Collected data:

════════

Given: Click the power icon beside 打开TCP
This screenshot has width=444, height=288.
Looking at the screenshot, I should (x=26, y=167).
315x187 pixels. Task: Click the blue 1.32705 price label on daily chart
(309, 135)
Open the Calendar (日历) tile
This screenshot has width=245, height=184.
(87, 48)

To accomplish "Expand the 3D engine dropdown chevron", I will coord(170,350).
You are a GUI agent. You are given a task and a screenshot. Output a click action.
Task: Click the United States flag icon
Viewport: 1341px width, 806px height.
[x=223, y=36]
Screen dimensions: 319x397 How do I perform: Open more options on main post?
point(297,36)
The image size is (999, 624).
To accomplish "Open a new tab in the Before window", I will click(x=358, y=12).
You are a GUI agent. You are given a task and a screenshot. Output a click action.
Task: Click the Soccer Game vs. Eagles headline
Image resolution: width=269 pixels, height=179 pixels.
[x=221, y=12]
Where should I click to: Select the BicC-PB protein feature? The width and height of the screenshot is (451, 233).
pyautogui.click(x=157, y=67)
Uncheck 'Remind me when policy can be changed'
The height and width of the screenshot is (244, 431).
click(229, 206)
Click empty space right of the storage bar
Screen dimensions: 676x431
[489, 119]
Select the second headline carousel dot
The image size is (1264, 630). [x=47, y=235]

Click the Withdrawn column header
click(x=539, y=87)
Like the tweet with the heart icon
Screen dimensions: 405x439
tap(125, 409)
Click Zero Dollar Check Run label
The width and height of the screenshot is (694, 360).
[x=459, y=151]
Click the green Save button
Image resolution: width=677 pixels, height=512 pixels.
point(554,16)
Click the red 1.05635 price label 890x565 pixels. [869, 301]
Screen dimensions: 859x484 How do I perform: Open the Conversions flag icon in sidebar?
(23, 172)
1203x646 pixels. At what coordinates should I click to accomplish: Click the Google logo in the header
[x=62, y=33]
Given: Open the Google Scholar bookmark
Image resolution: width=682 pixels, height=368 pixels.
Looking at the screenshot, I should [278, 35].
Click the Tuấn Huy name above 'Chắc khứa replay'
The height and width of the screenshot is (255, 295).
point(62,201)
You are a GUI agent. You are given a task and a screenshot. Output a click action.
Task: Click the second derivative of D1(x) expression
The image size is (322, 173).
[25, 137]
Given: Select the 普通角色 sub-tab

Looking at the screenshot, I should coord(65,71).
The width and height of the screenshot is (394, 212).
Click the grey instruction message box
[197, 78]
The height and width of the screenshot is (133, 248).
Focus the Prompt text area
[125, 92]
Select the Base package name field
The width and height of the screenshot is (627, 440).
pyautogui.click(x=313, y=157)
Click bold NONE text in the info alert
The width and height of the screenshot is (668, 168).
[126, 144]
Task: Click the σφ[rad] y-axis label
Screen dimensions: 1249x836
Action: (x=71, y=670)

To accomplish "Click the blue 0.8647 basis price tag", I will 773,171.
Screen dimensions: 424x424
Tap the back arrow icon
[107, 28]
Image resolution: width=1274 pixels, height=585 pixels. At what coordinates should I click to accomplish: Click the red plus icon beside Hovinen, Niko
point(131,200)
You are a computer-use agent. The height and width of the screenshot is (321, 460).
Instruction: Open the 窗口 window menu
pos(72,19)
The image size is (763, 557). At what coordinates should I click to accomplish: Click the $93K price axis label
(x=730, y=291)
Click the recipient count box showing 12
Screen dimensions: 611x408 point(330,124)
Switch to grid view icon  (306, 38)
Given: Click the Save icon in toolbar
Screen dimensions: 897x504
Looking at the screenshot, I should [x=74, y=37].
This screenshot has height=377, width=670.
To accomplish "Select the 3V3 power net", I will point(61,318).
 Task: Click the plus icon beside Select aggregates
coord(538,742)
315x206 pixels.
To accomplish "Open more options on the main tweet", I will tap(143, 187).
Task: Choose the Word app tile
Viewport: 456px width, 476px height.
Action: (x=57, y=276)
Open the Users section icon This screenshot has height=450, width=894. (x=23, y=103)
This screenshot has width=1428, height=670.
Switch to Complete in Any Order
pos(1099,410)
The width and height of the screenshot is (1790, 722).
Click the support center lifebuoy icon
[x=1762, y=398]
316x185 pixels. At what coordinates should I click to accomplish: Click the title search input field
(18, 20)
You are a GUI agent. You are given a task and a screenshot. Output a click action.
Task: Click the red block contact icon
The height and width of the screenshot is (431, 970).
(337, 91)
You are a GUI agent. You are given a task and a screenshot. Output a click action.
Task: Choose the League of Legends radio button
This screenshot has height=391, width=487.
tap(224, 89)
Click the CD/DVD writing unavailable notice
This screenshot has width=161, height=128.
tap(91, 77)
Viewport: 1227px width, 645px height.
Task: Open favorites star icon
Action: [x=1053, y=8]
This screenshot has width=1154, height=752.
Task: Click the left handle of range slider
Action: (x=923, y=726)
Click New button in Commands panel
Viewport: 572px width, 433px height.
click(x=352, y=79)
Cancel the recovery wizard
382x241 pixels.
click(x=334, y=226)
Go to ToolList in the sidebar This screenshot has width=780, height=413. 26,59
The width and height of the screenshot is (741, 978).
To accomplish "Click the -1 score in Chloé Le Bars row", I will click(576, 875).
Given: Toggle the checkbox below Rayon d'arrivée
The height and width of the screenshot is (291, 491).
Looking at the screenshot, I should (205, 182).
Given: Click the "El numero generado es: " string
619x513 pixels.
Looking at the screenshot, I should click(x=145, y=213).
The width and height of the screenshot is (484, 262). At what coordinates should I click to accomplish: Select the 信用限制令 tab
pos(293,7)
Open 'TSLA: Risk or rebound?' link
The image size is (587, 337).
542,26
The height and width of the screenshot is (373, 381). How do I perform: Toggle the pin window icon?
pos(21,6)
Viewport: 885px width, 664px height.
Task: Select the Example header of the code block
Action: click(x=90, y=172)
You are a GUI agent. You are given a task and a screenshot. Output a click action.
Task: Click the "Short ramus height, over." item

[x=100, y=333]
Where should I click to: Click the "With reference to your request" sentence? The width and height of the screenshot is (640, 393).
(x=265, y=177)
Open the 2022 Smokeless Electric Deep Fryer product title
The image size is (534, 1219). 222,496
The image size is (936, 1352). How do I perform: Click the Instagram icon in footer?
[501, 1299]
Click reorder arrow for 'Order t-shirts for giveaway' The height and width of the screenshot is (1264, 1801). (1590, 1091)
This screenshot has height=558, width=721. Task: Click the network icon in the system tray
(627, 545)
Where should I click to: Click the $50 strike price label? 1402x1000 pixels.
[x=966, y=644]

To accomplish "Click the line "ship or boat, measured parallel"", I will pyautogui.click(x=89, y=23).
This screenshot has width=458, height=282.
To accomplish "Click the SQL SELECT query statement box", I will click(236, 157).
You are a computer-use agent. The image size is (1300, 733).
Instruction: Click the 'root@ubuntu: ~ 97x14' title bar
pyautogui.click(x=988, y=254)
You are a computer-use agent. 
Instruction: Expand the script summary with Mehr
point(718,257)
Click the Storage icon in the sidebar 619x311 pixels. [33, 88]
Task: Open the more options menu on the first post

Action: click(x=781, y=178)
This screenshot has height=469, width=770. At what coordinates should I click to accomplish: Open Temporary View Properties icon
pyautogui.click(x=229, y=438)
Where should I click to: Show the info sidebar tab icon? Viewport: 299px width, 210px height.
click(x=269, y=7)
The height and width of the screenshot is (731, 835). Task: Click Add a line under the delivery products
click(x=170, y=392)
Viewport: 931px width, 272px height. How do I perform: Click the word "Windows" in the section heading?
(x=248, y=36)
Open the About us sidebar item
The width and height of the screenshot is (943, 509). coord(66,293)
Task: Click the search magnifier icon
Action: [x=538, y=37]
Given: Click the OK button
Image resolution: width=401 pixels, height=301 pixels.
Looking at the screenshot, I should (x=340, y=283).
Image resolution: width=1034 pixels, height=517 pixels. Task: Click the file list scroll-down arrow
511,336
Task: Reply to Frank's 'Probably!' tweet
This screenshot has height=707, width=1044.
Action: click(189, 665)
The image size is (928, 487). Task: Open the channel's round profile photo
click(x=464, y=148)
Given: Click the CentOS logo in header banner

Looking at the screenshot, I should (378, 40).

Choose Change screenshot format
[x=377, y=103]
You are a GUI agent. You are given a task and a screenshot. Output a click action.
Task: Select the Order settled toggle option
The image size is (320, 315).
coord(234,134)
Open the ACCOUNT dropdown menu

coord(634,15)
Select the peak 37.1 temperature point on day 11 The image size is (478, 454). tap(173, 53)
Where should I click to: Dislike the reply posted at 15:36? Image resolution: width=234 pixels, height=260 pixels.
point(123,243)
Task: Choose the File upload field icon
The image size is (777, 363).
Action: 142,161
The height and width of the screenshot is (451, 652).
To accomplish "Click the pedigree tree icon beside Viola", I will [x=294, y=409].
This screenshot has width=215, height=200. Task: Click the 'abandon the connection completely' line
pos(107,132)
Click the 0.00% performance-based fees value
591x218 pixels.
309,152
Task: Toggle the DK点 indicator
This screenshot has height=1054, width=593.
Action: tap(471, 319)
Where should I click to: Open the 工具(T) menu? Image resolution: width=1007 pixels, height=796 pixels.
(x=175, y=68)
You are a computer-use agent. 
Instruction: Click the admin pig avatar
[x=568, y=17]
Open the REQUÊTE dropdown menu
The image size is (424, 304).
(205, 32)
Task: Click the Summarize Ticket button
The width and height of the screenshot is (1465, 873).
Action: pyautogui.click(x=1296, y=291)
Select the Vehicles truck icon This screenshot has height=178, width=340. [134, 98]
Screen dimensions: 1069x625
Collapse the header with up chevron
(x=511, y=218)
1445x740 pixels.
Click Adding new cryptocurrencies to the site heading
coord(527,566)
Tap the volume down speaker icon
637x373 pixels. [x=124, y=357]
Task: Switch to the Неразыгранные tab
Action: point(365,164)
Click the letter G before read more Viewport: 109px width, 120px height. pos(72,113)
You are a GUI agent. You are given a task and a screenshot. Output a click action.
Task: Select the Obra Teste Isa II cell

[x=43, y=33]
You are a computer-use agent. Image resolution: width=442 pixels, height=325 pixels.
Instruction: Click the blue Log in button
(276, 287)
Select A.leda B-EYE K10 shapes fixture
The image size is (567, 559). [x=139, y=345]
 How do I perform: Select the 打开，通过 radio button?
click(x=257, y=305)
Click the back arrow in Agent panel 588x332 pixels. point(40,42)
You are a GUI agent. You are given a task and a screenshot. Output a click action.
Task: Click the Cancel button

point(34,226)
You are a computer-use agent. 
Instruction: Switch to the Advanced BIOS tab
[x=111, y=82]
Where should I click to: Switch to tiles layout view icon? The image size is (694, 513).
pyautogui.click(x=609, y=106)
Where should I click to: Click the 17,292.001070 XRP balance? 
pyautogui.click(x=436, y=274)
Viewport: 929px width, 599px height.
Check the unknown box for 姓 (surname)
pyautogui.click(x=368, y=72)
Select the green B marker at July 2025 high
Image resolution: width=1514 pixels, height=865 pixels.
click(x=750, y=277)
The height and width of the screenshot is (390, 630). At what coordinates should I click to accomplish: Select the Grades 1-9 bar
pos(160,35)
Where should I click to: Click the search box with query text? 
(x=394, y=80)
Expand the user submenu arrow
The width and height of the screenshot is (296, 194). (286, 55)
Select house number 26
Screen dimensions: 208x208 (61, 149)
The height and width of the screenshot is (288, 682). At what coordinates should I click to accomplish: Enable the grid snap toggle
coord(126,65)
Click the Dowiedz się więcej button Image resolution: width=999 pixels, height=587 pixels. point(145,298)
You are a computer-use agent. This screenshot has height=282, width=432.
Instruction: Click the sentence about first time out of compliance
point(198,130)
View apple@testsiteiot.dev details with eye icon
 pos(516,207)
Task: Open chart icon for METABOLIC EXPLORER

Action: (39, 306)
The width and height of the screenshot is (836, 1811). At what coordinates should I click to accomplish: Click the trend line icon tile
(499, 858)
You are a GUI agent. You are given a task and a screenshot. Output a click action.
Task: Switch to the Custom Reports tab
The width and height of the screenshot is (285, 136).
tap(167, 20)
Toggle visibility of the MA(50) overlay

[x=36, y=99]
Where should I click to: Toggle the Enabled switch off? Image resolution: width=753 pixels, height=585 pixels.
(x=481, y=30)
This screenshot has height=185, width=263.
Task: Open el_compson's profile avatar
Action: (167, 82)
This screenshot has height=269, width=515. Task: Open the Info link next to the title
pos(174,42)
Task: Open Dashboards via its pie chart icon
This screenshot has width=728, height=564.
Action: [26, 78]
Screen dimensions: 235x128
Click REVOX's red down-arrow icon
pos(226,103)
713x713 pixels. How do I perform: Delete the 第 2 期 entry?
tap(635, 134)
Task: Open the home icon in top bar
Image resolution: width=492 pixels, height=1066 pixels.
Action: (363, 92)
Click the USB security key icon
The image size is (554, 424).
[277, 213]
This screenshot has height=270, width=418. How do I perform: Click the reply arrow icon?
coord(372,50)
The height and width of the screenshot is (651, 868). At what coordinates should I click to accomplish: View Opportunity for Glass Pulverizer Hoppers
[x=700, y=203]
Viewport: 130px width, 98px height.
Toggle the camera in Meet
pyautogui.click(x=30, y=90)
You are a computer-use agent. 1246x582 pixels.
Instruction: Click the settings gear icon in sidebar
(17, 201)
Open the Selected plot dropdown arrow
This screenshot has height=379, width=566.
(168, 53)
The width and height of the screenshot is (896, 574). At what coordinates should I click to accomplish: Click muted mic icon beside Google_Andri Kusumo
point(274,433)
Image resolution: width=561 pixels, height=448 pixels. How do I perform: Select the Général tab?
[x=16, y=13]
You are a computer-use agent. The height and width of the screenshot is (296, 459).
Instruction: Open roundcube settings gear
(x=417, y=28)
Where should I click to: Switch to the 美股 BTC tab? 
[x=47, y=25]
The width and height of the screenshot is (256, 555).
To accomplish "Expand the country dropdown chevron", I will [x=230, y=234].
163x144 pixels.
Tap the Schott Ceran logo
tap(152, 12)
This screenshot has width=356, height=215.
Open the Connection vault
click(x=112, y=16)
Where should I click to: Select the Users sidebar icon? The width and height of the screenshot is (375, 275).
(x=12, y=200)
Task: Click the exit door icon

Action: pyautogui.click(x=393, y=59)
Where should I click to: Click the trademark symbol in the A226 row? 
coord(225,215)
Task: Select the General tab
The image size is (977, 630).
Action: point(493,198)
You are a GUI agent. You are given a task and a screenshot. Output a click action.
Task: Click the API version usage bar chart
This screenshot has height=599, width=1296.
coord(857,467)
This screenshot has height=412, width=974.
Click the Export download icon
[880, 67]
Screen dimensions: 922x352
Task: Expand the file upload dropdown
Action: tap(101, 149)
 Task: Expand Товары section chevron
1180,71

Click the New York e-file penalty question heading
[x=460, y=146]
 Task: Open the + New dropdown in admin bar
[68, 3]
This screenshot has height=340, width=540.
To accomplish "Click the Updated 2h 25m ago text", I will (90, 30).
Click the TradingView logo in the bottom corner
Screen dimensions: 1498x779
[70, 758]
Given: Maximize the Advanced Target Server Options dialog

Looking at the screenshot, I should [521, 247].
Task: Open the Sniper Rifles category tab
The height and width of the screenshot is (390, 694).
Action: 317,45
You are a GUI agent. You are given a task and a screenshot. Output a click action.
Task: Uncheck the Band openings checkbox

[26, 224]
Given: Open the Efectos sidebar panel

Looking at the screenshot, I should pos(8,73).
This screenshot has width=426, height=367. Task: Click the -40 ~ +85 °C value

════════

Across the data, find each line that has "power" in it and copy that line.

Given: Click the power icon beside 打开TCP
To accomplish "Select the 3V3 power net", I will point(61,318).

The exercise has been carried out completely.